■ Stored records
[Start of section]
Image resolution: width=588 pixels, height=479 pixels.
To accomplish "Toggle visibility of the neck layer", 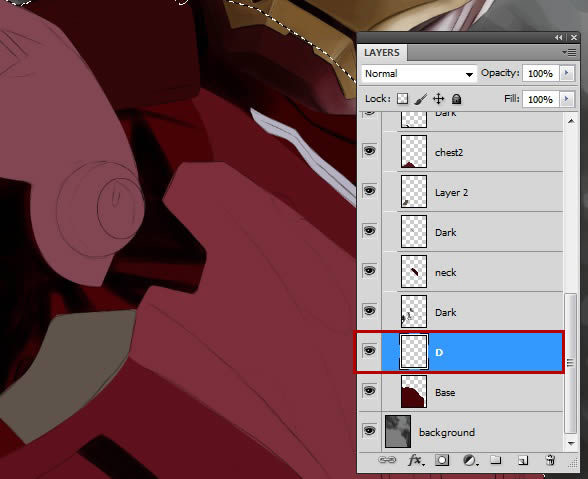I will click(369, 270).

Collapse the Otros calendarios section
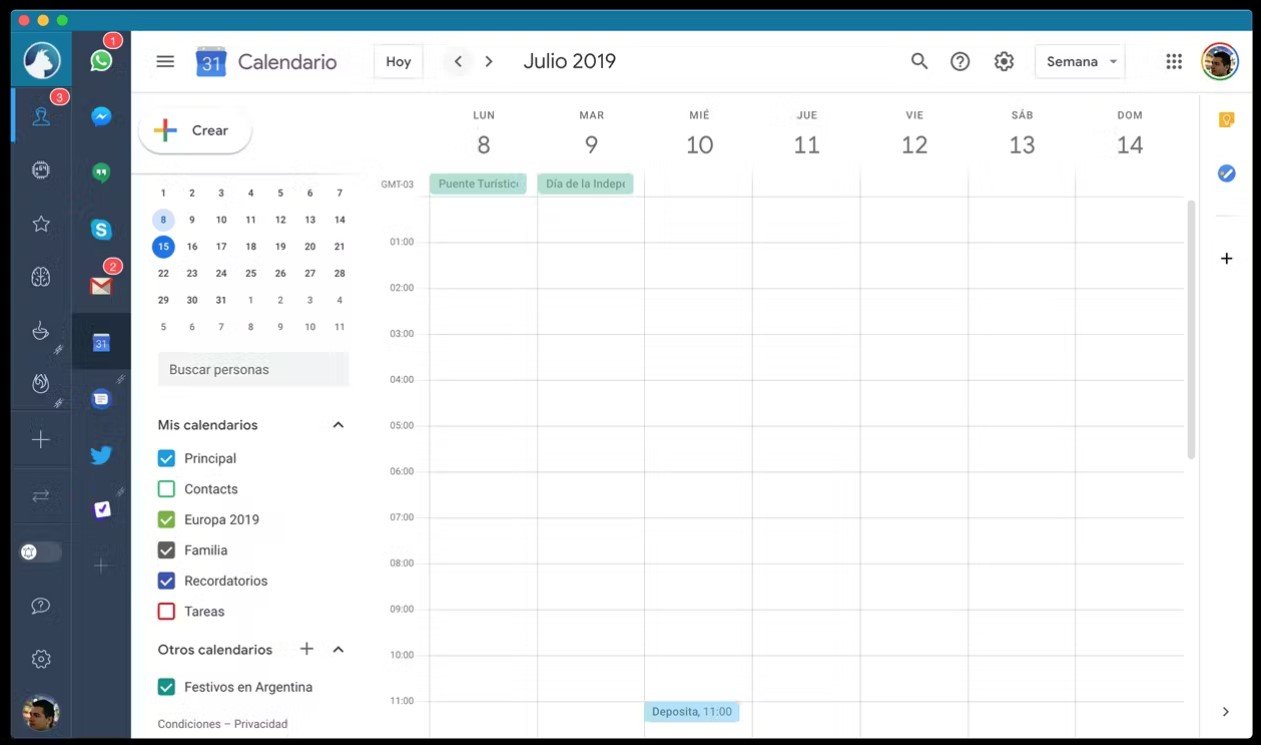pyautogui.click(x=338, y=650)
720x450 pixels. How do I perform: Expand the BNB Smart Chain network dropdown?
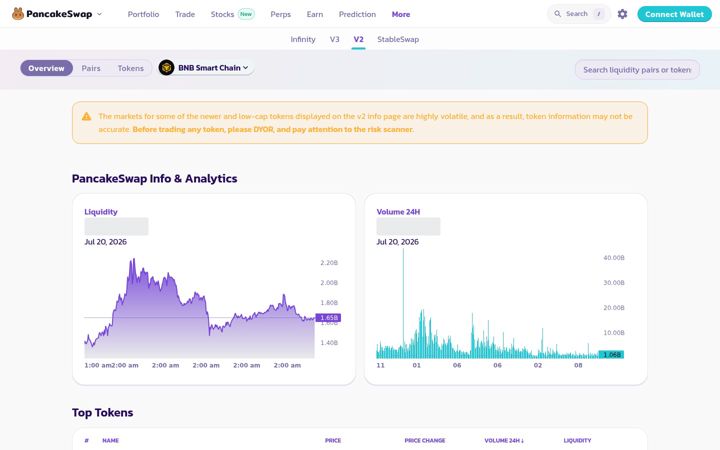[206, 68]
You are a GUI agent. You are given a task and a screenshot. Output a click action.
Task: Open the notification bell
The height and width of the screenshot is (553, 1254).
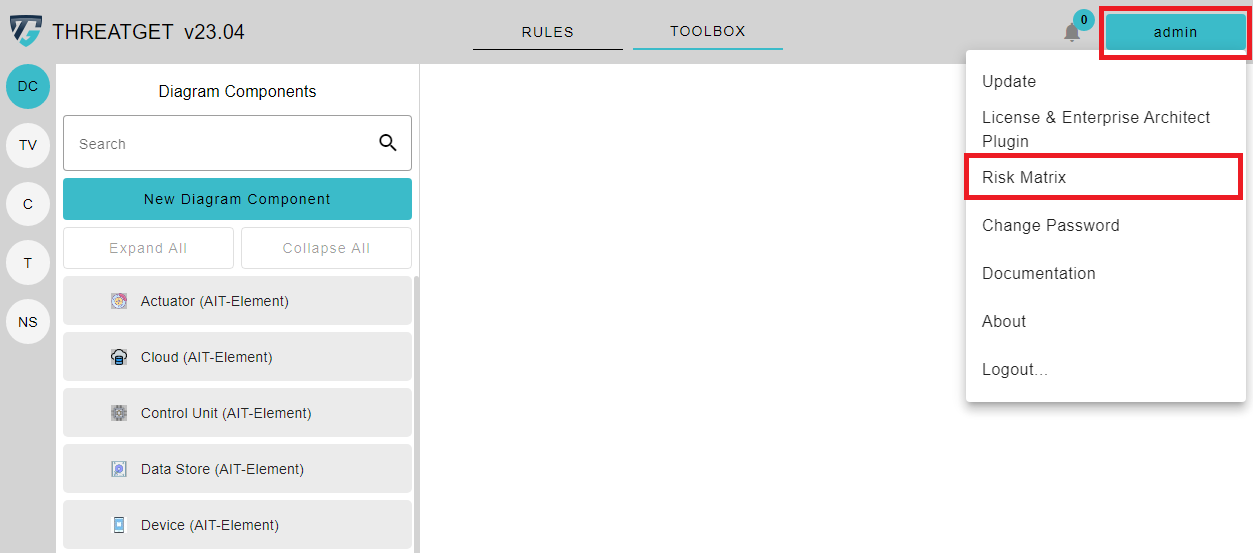(1072, 32)
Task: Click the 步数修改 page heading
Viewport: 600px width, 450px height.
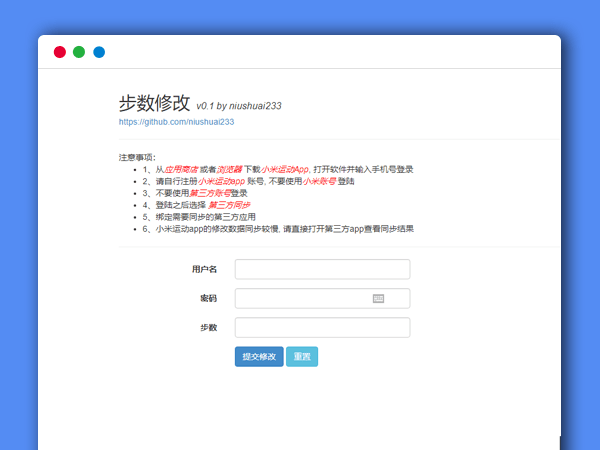Action: tap(154, 102)
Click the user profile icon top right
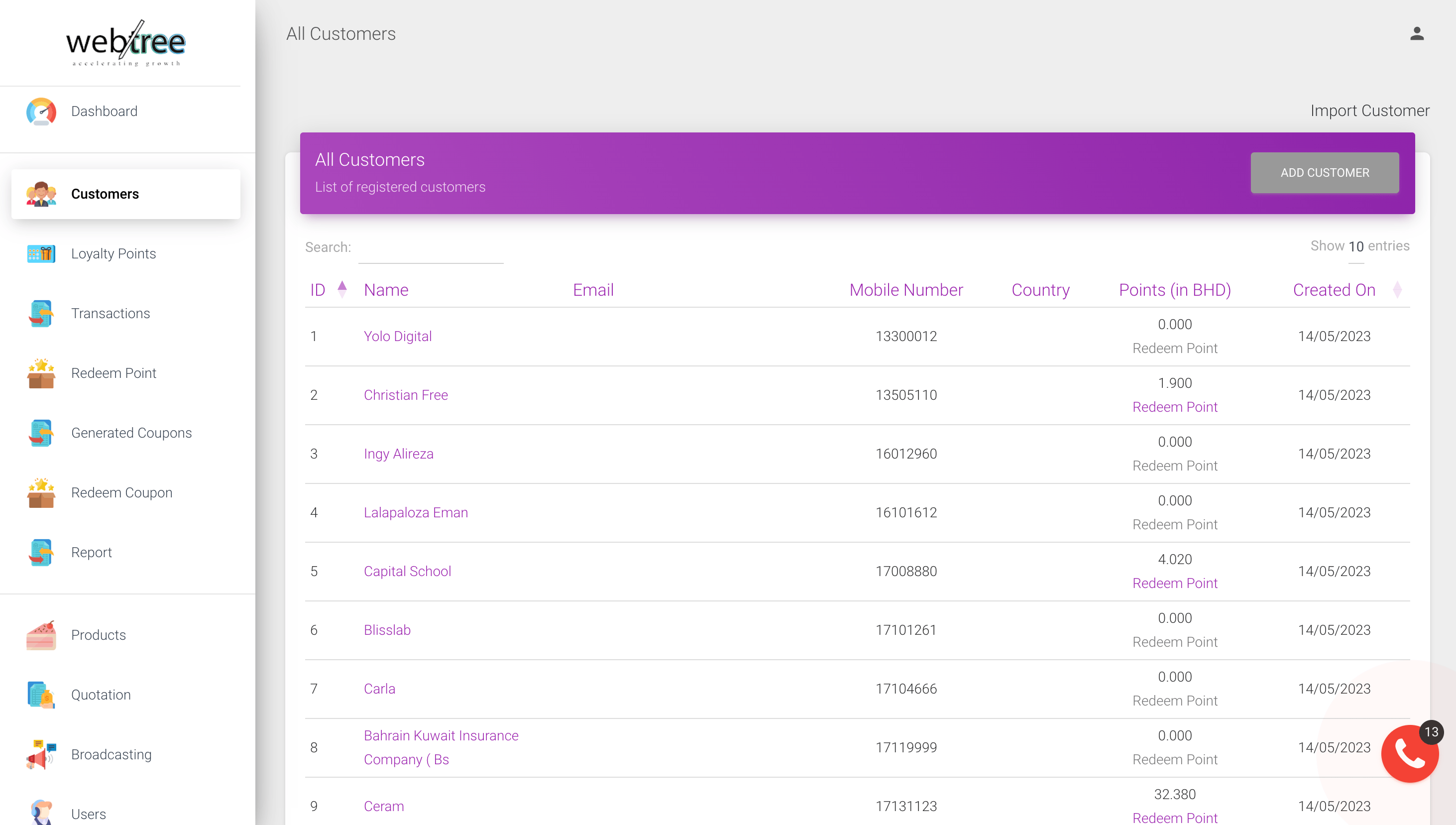The height and width of the screenshot is (825, 1456). (x=1417, y=33)
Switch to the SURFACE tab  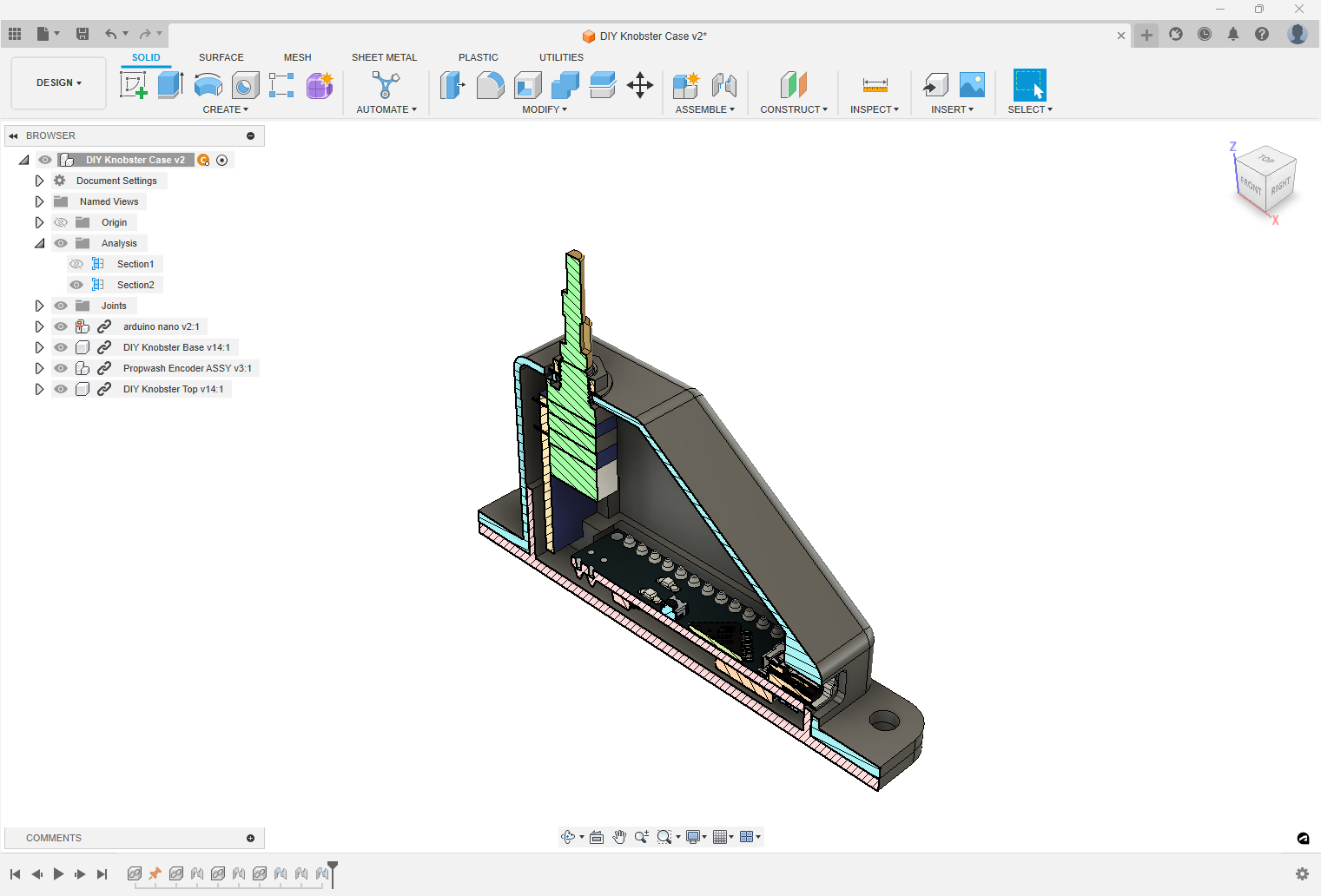(x=221, y=57)
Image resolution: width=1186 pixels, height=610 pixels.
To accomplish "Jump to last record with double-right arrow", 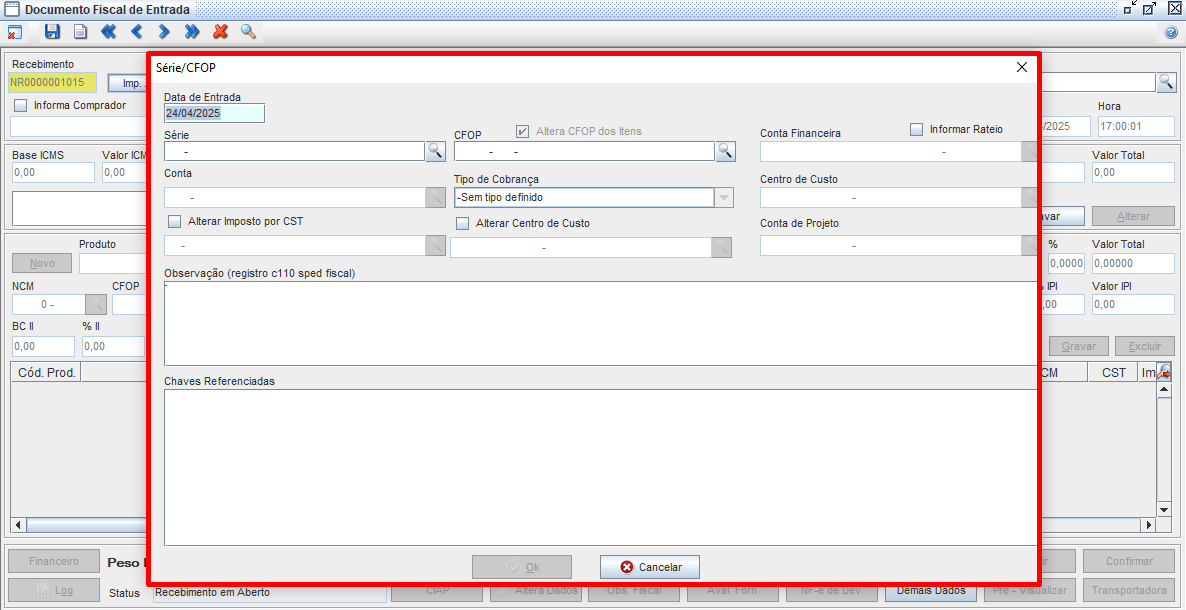I will coord(192,32).
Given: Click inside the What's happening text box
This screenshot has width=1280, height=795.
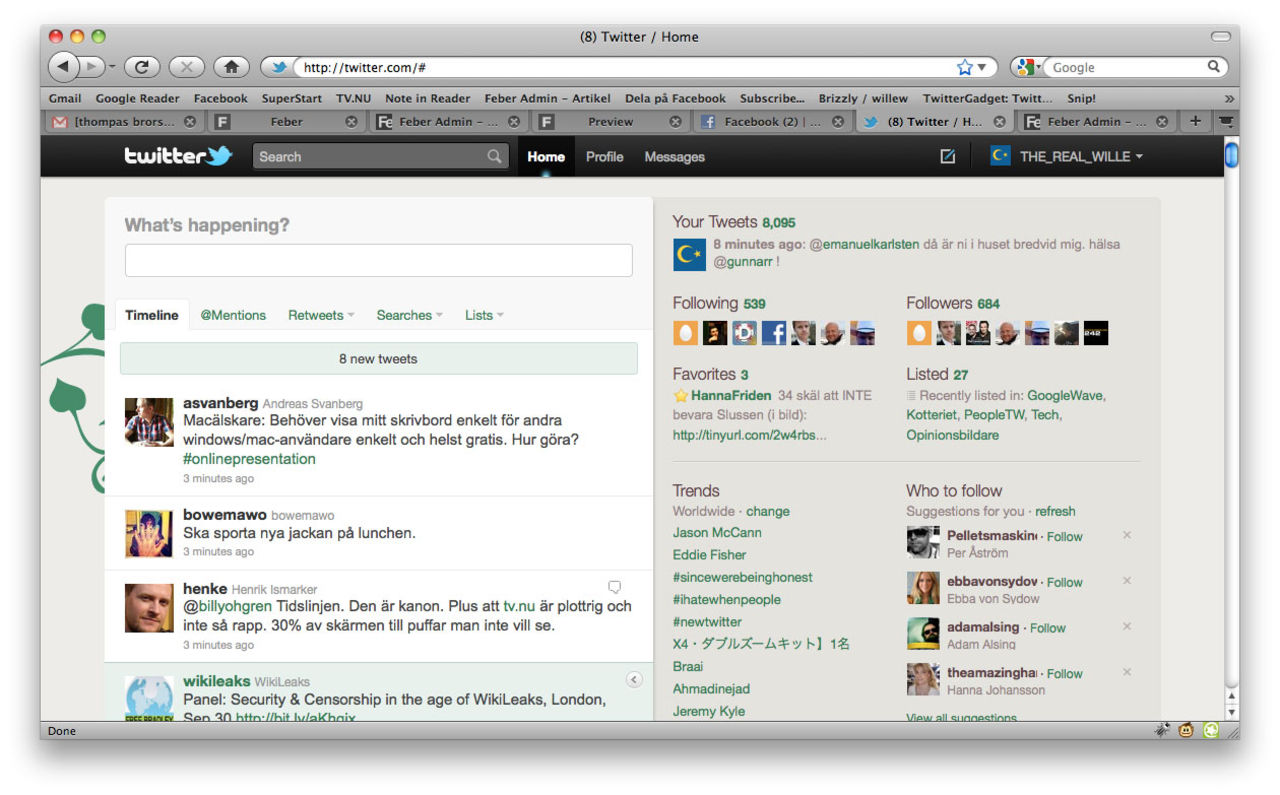Looking at the screenshot, I should point(378,260).
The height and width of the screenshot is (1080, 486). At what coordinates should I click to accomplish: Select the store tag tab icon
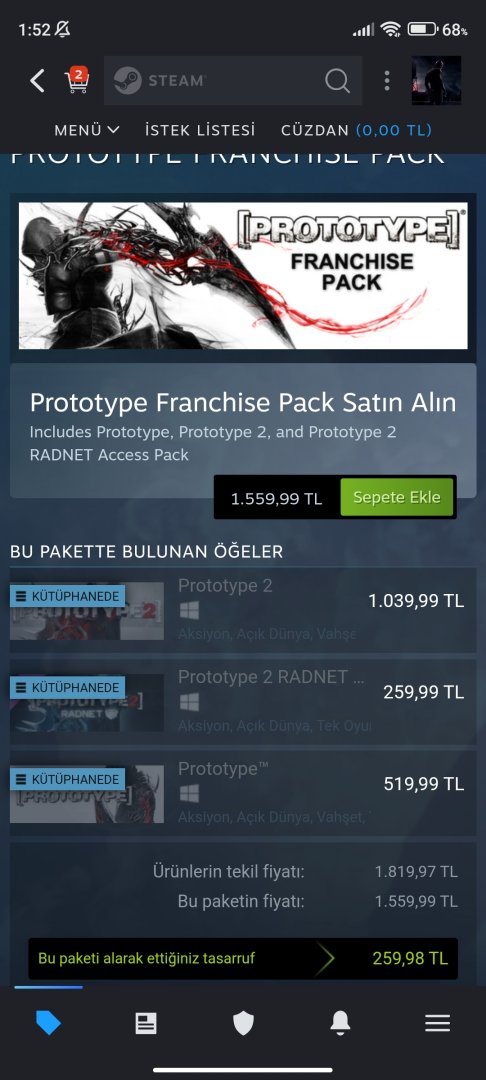pyautogui.click(x=48, y=1023)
[End of section]
■ YOUR INSTRUCTIONS
Tally the lines of the data that contain the string "resolution" and report the total alone.

■ FINISHED TASK
2